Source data
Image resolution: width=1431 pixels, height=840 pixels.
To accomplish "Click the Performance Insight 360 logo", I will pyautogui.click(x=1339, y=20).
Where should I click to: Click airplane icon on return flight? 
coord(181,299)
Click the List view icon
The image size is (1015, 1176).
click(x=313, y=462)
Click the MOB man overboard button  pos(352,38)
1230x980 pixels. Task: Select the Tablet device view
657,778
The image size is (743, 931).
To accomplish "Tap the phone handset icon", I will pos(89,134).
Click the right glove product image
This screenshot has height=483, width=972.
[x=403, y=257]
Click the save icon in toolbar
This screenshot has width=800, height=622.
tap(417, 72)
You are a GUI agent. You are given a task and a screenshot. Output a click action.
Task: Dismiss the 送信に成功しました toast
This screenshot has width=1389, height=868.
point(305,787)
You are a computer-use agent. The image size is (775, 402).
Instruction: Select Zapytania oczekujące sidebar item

PROBLEM DESCRIPTION: Copy out every line from the records that has the word "agent".

SOLVED EXERCISE:
You are a GUI agent. You are given a task and a screenshot. Output a click action.
You are a computer-use agent. The image size is (775, 402).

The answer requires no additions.